Because of this, courts have evolved a rule for finding copyright infringement when there is no proof of direct copying. Copying can be proven by showing both access to the work and substantial similarity of the allegedly infringing work to the copyrighted work. If the defendant can show there was no access to the work and, in fact, the work was created independently, there will be no copyright infringement even if the works appear to be an exact copy. Also, if the defendant knew about the work, but it is substantially different from the allegedly infringing work, there is no liability for copyright infringement.

Access to the work can be proved by showing that the defendant actually viewed and had knowledge of the copyrighted work or had a reasonable opportunity to view or have knowledge of the work. Again, it may be difficult to prove that the defendant actually saw the copyrighted work. Courts have found a "reasonable opportunity to view the work" where one employee of a corporation had possession of the work and another employee created the allegedly infringing work. Similarly, in a famous case, a song was found to be copied when it was a top ten hit; thus, the composer of the allegedly infringing song most likely heard the song on the radio.
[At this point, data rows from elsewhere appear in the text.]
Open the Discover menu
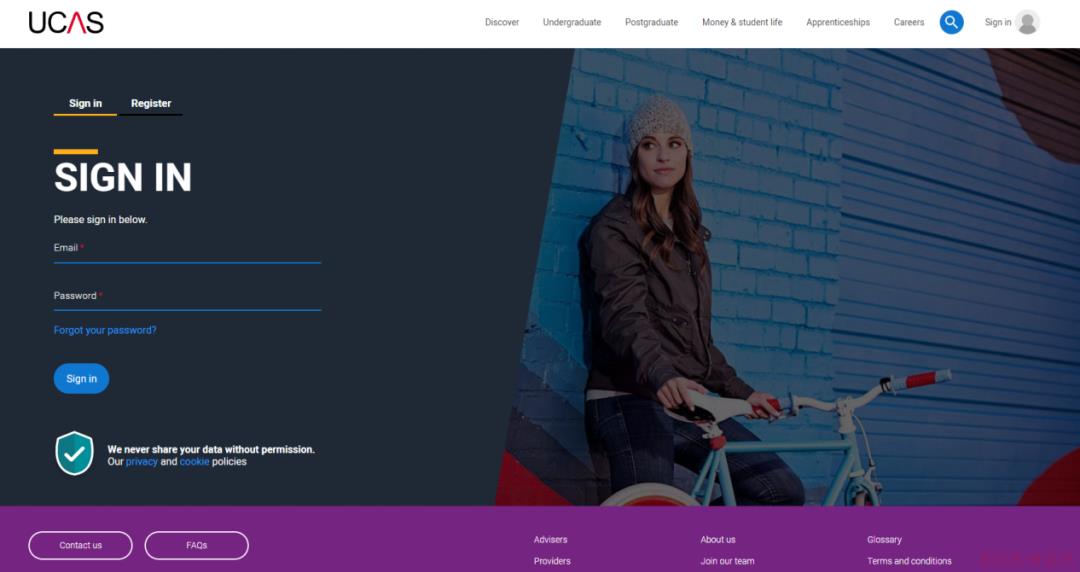The height and width of the screenshot is (572, 1080). (502, 22)
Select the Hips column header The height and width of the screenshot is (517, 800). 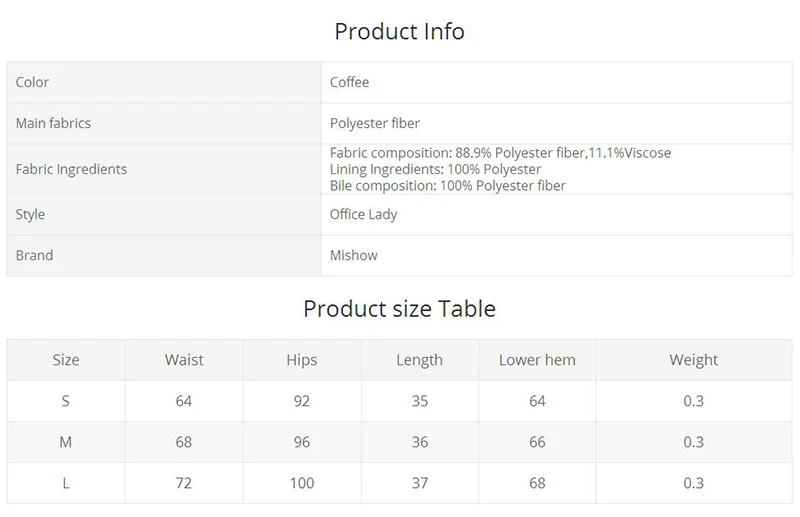coord(302,360)
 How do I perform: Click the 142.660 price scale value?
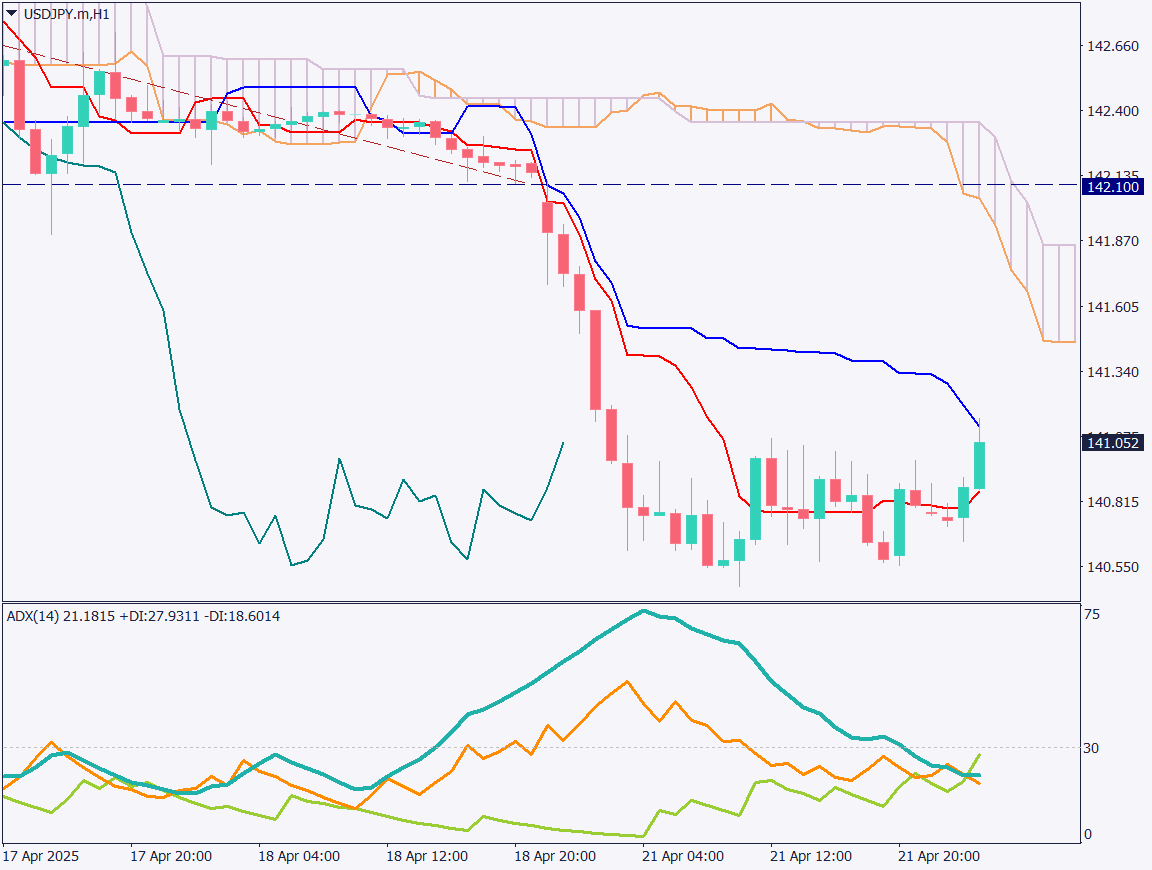click(x=1112, y=46)
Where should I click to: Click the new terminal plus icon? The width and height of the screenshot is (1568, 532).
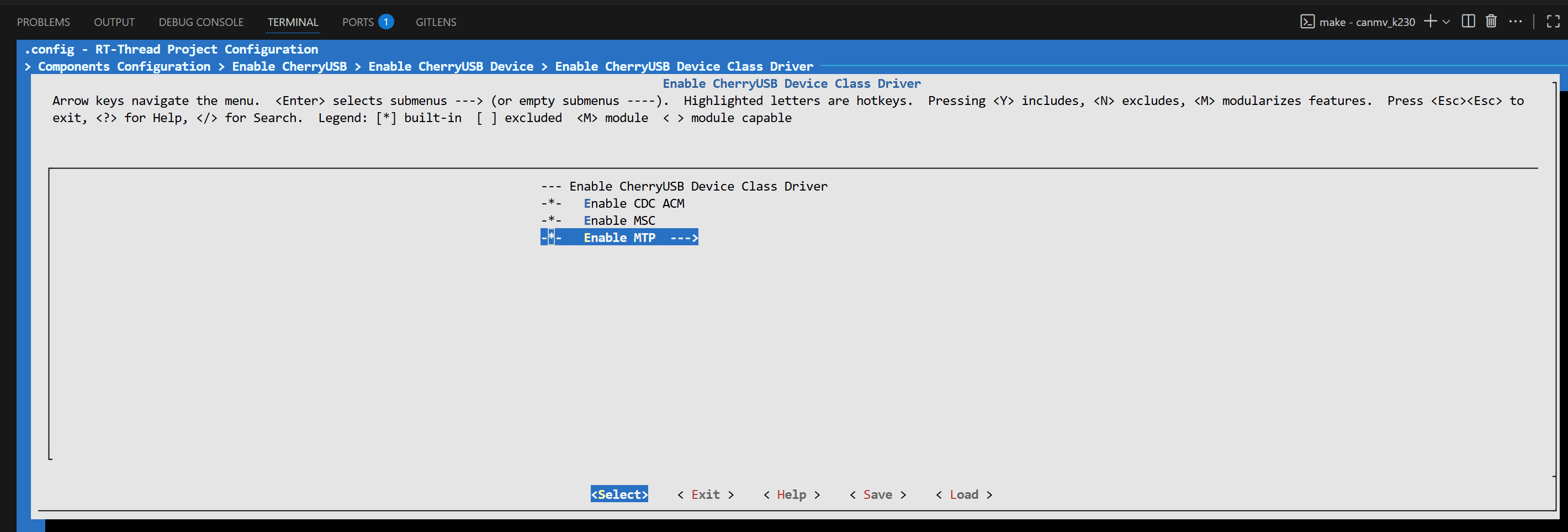point(1430,22)
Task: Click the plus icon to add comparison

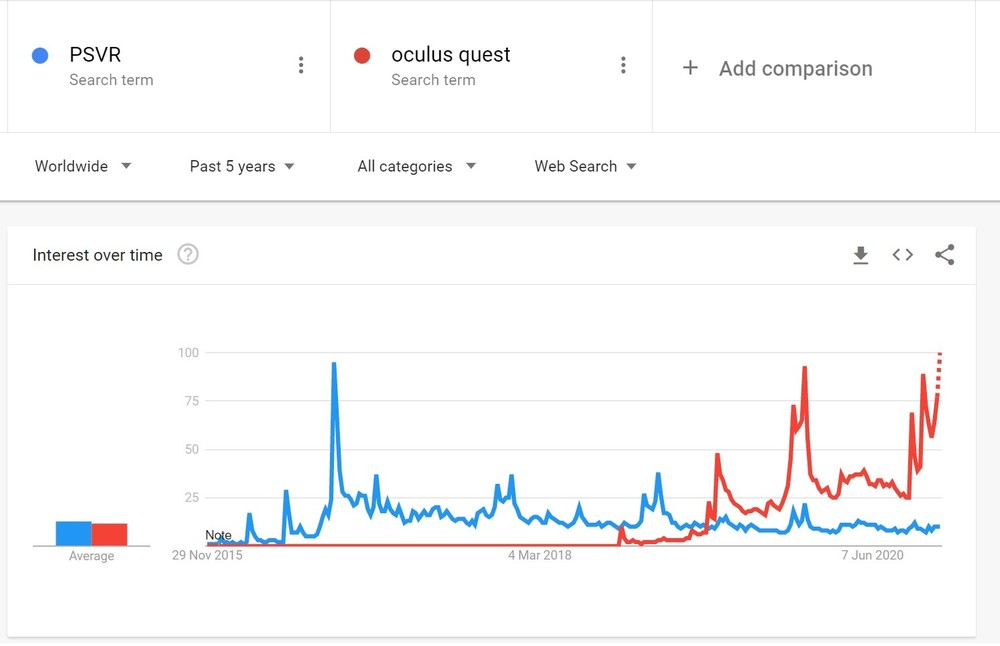Action: [x=690, y=68]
Substantial similarity in the works is a highly fact-intensive inquiry and varies from case to case. Obviously, trivial similarities between the works will not be sufficient; on the other hand, two works need not be identical in order to find substantial similarity. The courts have developed several different tests to determine whether two works are substantially similar, with some of the tests applying to specific types of works, such as music, books, and motion pictures. In some of these tests, expert opinions are obtained. For example, in copyright infringement lawsuits involving musical works, testimony from a musicologist or a professional musician may be obtained to assist the court in determining whether two works are substantially similar.
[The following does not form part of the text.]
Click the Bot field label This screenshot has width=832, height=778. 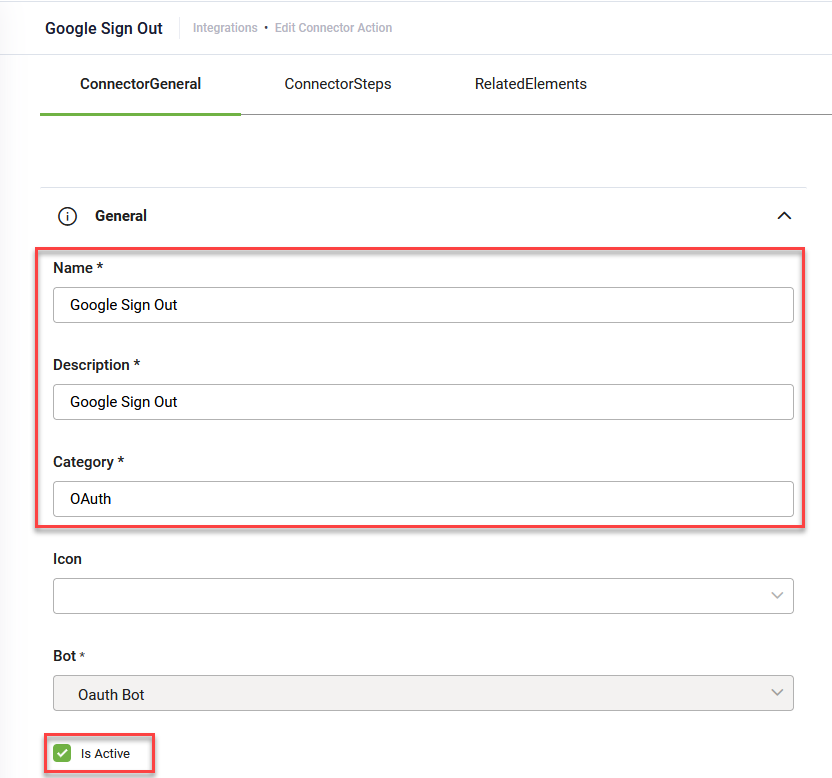(x=65, y=656)
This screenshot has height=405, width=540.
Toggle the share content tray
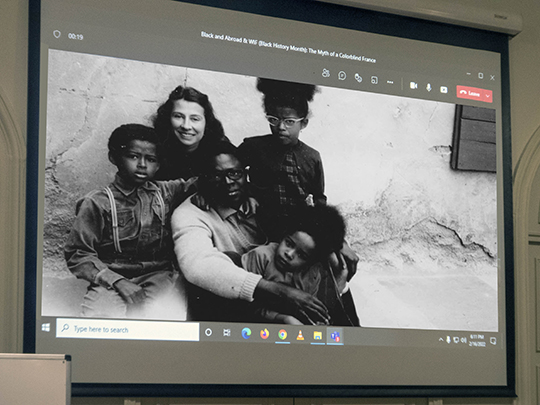click(444, 90)
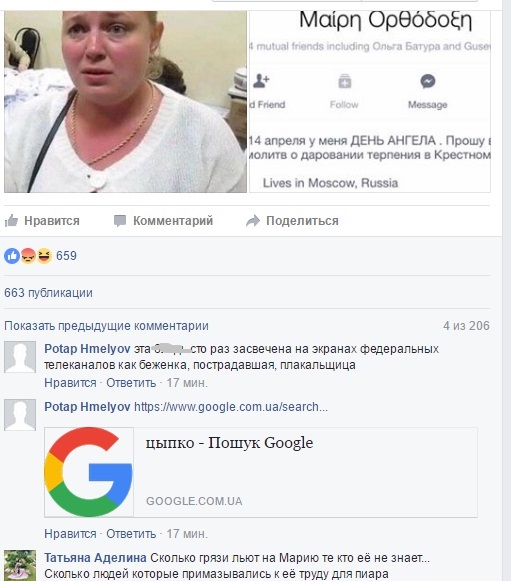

Once copyright infringement liability is established, the plaintiff may be entitled to several different remedies. One remedy is injunctive relief, which restrains the defendant from future copying of the work. A preliminary injunction can be sought early in the case to restrain copying during the lawsuit. Most times, if the preliminary injunction is granted, the party seeking the injunction will have to post a bond or security for possible damages to the enjoined party if it is determined, after a full trial, that the preliminary injunction was granted in error. The preliminary injunction can turn into a permanent injunction once the lawsuit is terminated, and copyright infringement is found by the court.

Another remedy is money damages. Under federal copyright law, the prevailing plaintiff may recover both his or her actual damages and the defendant's profits to the extent those profits were not already taken into account in computing the actual damages. The primary measure of recovery of actual damages is based upon the extent to which the market value of the copyrighted work has been injured or destroyed by the infringement. For example, the plaintiff may prove that, but for the infringement, the plaintiff would have been able to sell X amount of the work at Y profit per unit, lending to actual damages of XY. Lacking this type of proof, the plaintiff may be able to show the defendant's profits from sales of the infringing work. Damage calculations are highly fact intensive and must be determined on a case-by-case basis.
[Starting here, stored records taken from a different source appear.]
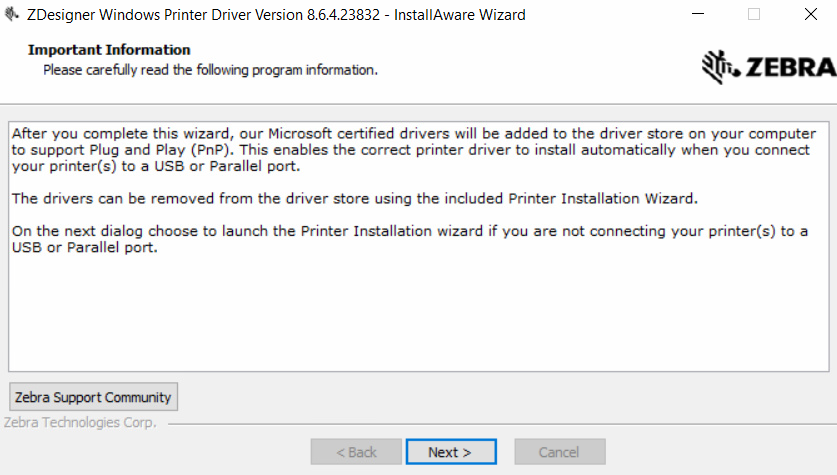
Task: Click the disabled Back button
Action: coord(357,452)
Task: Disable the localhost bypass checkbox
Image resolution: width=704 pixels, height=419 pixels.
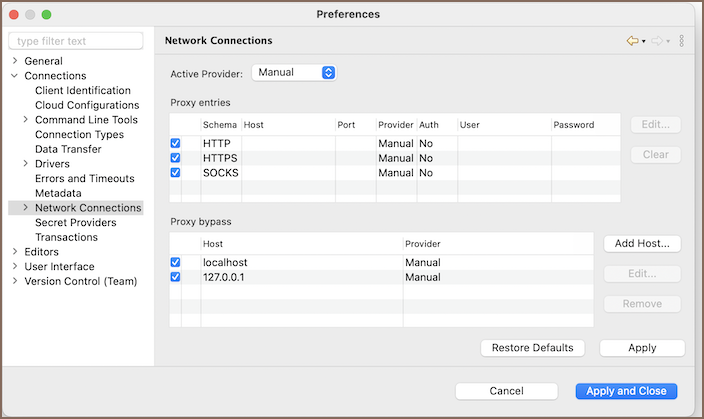Action: click(x=176, y=262)
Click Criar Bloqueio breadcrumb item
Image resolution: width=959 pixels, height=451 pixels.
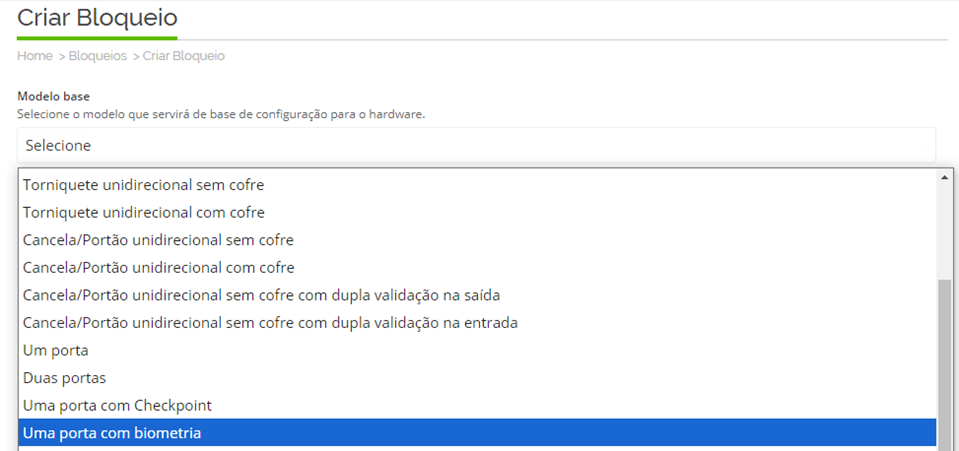tap(183, 56)
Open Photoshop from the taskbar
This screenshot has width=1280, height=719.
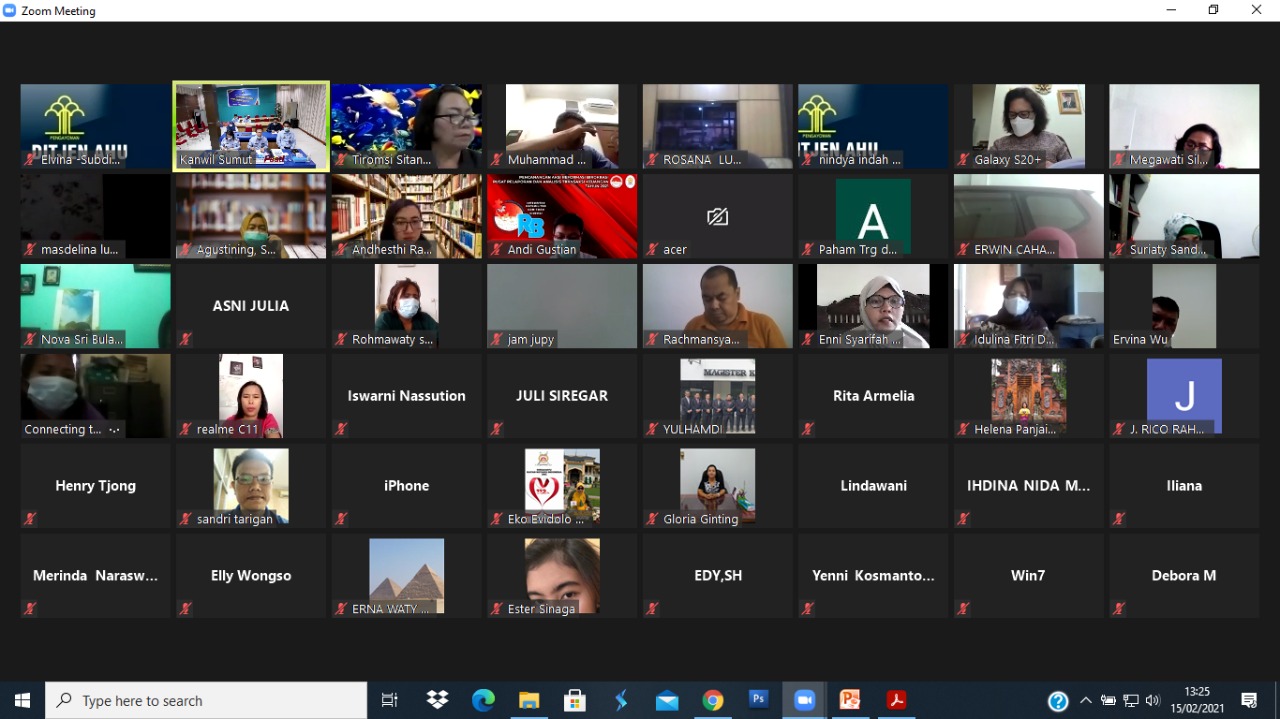[758, 700]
Very often, proof of actual damages is very difficult. Acknowledging this reality, federal copyright law allows a prevailing plaintiff to elect to recover so-called statutory damages in lieu of actual damages. Currently, statutory damages range from $500 to $20,000 per act of infringement. If the court finds that the defendant acted willfully, the court may increase the damages to a maximum of $100,000 per act of infringement. Finally, the court can also order the defendent to pay the plaintiff's attorney's fees and court costs.